Write each line of the listing below as one string in a JSON list, omitting blank lines. Leave the pictures out.

==== RECORDS FOR THE TASK ====

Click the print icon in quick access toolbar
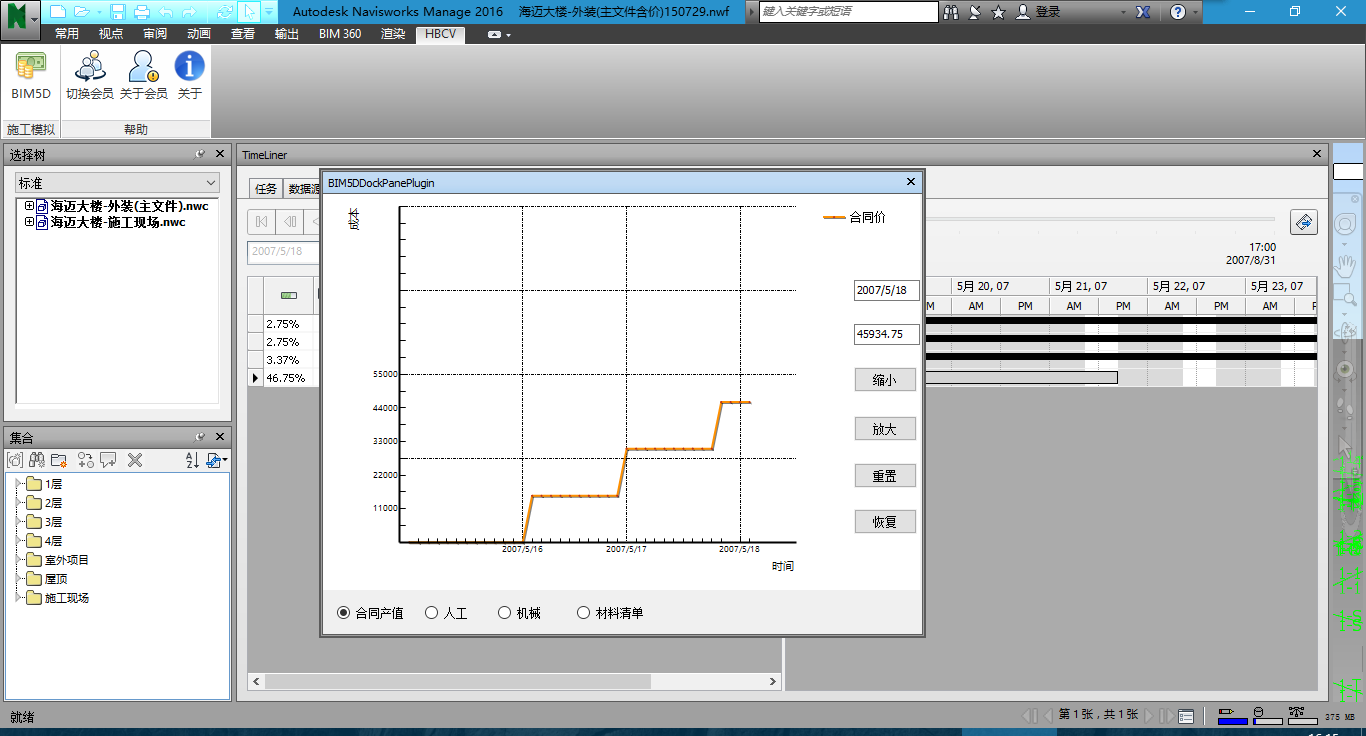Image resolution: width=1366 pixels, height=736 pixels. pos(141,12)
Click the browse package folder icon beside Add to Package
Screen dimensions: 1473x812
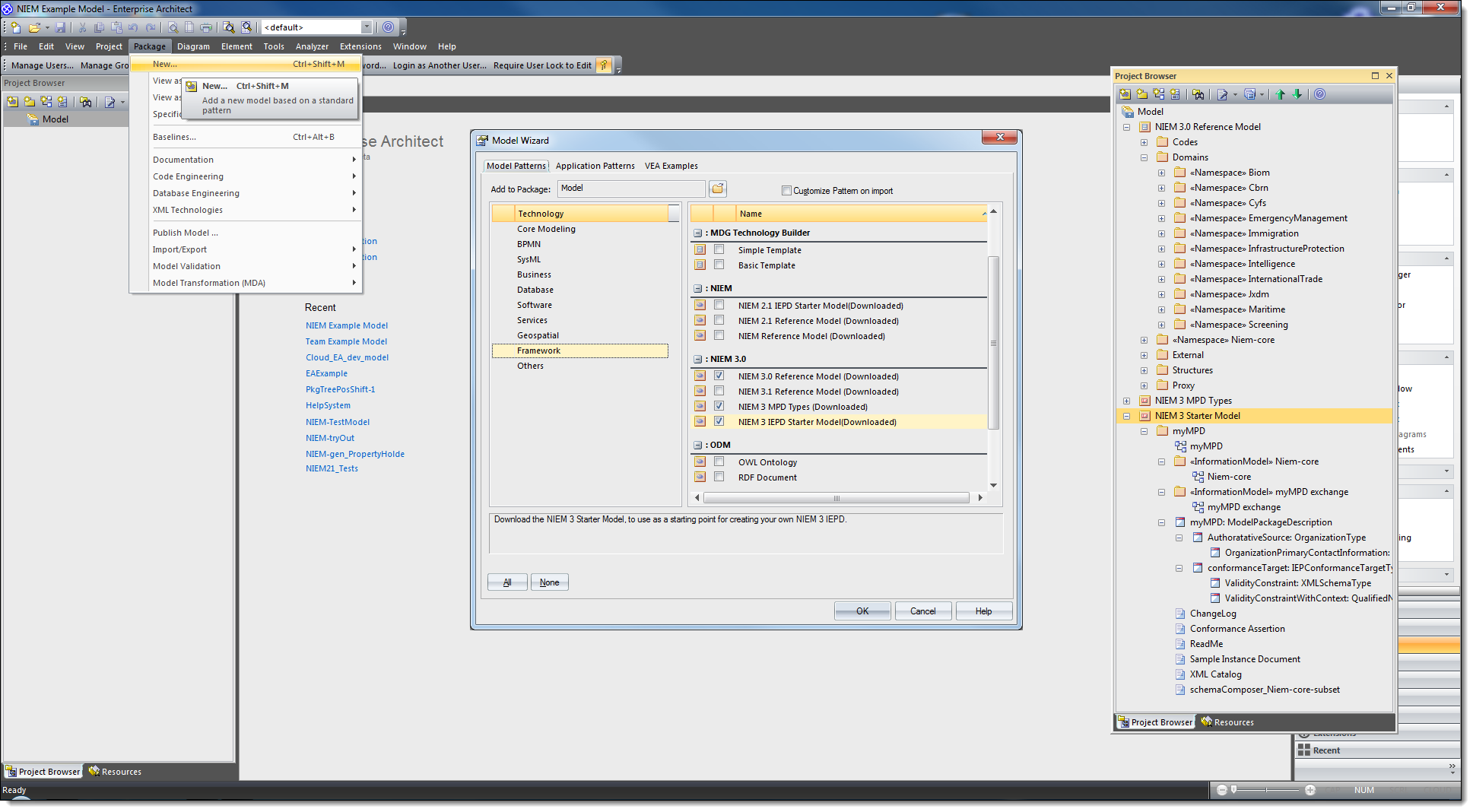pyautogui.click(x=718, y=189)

====

# [REPLY]
[
  "Click the print icon in quick access toolbar",
  "Image resolution: width=1366 pixels, height=736 pixels. pos(141,12)",
  "Click the browse package folder icon beside Add to Package",
  "Screen dimensions: 1473x812",
  "pyautogui.click(x=718, y=189)"
]